We Don’t Want Hyperlocal News, We Want Social News

AOL is diving into a shot glass from 100 feet up, betting huge amounts of cash on local media, a sucker’s bet. The list of failures in this area boggle the mind: Backfence, Bayosphere, Outside In, TBD, Loudon Extra, Everyblock, and now AOL’s Patch, which might be the biggest dodo of all:

Mathew Ingram,  Can Patch Become the Huffington Post of Local News?

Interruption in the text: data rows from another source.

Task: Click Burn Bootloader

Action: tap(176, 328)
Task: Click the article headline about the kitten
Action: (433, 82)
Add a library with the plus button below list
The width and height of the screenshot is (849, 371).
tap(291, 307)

The bigger issue for AOL is that even if it manages to hit the Patch ball out of the park, and creates thriving communities in hundreds of locations across the U.S., it’s not clear whether that’s going to be a good business or not. Building online communities is all well and good, but generating revenue and profits is what AOL really needs to do. Both the New York Times and the Washington Post shut down their local ventures in part because they didn’t generate enough revenue to make them worthwhile. So far, Armstrong hasn’t made a strong case for why Patch should be any different.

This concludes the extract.